Il 15 marzo del 44 a.C. un gruppo di senatori, che si consideravano custodi e difensori della tradizione e dell'ordinamento repubblicani, assassinò il dittatore Gaio Giulio Cesare, convinti che il loro gesto avrebbe avuto il sostegno del popolo.[4] Le loro previsioni si rivelarono però sbagliate e allora, rifugiatisi in Campidoglio, i cesaricidi decisero di attendere là l'evolversi degli eventi, lasciando in questo modo l'iniziativa agli stretti collaboratori del defunto dittatore: Marco Antonio e Marco Emilio Lepido.[5]
Dopo lo sgomento iniziale seguito all'uccisione di Cesare, Antonio prese in mano la situazione e si fece consegnare da Calpurnia, vedova del dittatore, le carte politiche e il denaro liquido di quest'ultimo.[6] Intanto Lepido, nuovo proconsole della Gallia Narbonense e della Spagna Citeriore, lasciava ad Antonio il potere di occuparsi da solo della situazione:[6] in un primo momento aveva fatto entrare a Roma alcuni soldati della legione accampata alle porte della città con l'intento di attaccare il Campidoglio, Lepido decise alla fine di partire per le sue province.[7] Antonio trovò anche un'intesa con il suo vecchio nemico, Publio Cornelio Dolabella, che insieme a lui era stato designato console da Cesare.[8]
A questo punto, per guadagnare tempo, con un'abile mossa Antonio permise che il senato concedesse l'amnistia ai congiurati e cercò il dialogo proprio con la massima assemblea romana. In cambio, il Senato votò la concessione dei funerali di stato per Cesare. Durante le celebrazioni accadde però che la vista del corpo del dittatore e del sangue sulla sua toga, la lettura del suo testamento generoso verso i romani e il discorso a effetto di Antonio, accendessero d'ira l'animo del popolo contro gli assassini.
Fino all'aprile del 44 Antonio mantenne comunque un atteggiamento conciliante: lasciò che i cesaricidi assumessero quelle cariche a cui Cesare li aveva designati prima che questi lo uccidessero, allontanò i veterani del defunto dittatore da Roma e propose l'abolizione della dittatura. Per sé chiese e ottenne la provincia di Macedonia (e le legioni che Cesare aveva ammassato là per la spedizione contro i parti) e per Dolabella quella di Siria. Per adesso Roma si era salvata dal caos, anche se la situazione tra Antonio e il senato era sempre più tesa.
La svolta a questa situazione la diede, alla fine di aprile, l'arrivo in Italia di Ottaviano, figlio adottivo ed erede di Cesare.
«[...] ritenendo che non ci fosse nulla di più urgente che vendicare l'uccisione dello zio e tutelarne gli atti, sùbito, appena ritornò da Apollonia, decise di perseguire Bruto e Cassio: prima con la forza mentre non se lo aspettavano, poi - dato che quelli, fiutato il pericolo, se l'erano svignata - a termini di legge, deferendoli in contumacia come imputati di assassinio.»

- DATI FORNITI:
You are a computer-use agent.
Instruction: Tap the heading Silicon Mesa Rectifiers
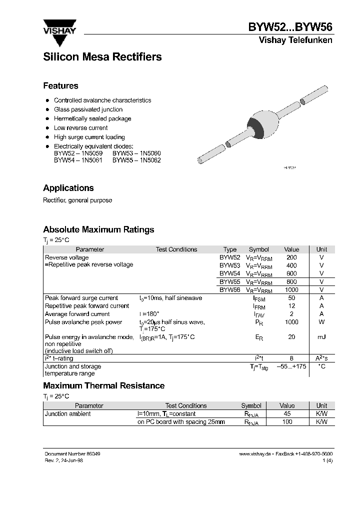102,57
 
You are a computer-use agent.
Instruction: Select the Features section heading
60,86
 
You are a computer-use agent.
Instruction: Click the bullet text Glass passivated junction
88,110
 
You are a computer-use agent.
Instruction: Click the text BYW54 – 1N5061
78,160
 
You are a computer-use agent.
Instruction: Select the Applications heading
68,188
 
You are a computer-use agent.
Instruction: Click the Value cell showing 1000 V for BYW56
291,290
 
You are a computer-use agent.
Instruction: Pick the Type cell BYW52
230,258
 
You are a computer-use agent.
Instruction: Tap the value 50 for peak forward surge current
292,298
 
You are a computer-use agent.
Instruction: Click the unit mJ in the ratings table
322,338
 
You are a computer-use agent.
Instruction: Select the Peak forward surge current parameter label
82,298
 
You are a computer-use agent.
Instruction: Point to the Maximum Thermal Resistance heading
104,386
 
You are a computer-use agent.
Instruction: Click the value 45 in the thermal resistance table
287,414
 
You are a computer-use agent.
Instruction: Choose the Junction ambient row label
68,414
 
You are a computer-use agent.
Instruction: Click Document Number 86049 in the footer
68,454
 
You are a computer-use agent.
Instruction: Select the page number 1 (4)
328,460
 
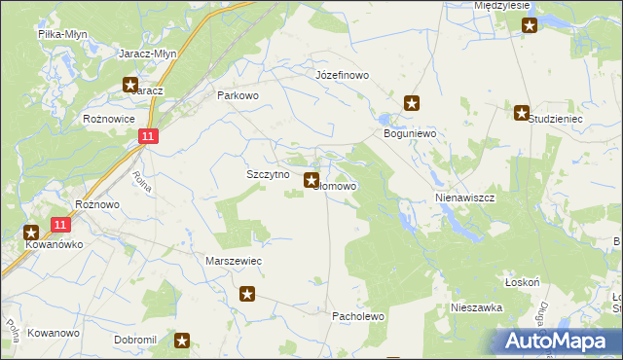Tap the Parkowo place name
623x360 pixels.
point(238,95)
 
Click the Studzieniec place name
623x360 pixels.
point(555,119)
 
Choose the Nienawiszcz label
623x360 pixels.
point(465,197)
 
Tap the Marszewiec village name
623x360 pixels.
point(235,262)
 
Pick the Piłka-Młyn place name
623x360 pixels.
point(61,33)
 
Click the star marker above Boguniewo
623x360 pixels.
point(412,102)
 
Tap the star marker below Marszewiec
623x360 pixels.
point(248,293)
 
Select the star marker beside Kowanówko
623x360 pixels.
point(31,233)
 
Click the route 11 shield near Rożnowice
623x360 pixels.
point(147,138)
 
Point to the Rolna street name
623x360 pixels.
point(142,181)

- COSA SI CHIEDE: Prosegui il testo sulle vicende successive all'assassinio di Cesare, riprendendo subito dopo la citazione con cui termina. L'elenco non ha alcun legame con il testo sulle vicende successive all'assassinio di Cesare.

- RISULTATO DELL'ESERCIZIO:
Il giovane chiese ad Antonio di consegnargli l'eredità lasciatagli dal defunto dittatore ma Antonio, che aveva dilapidato i beni di Cesare, rifiutò con durezza. Ottaviano iniziò allora a lavorare per alienare simpatie ad Antonio, facendo leva sia sul proprio nome sia sul risentimento che molti provavano verso l'ex collaboratore di Cesare. Di rimando, Antonio cercò di accrescere il suo peso politico per mezzo di una legge che gli assegnava per cinque anni la Gallia Cisalpina e la Gallia Transalpina (al posto della Macedonia). Intanto i cesariani, preoccupati di questo attrito, riuscirono a fare raggiungere ai due un compromesso momentaneo.
Ben presto la situazione fu ulteriormente movimentata dalla ricomparsa sulla scena di due cesaricidi, Marco Bruto e Gaio Cassio Longino, che dopo l'amnistia avevano anche ottenuto due province (rispettivamente Creta e Cirene) e che ora pretendevano comandi militari più importanti. Minacciati da Antonio, i due fuggirono in Oriente. A questo punto, Antonio entrò in contrasto con Cicerone (che appoggiava Ottaviano), che reagì attaccandolo con la prima e la seconda Filippica.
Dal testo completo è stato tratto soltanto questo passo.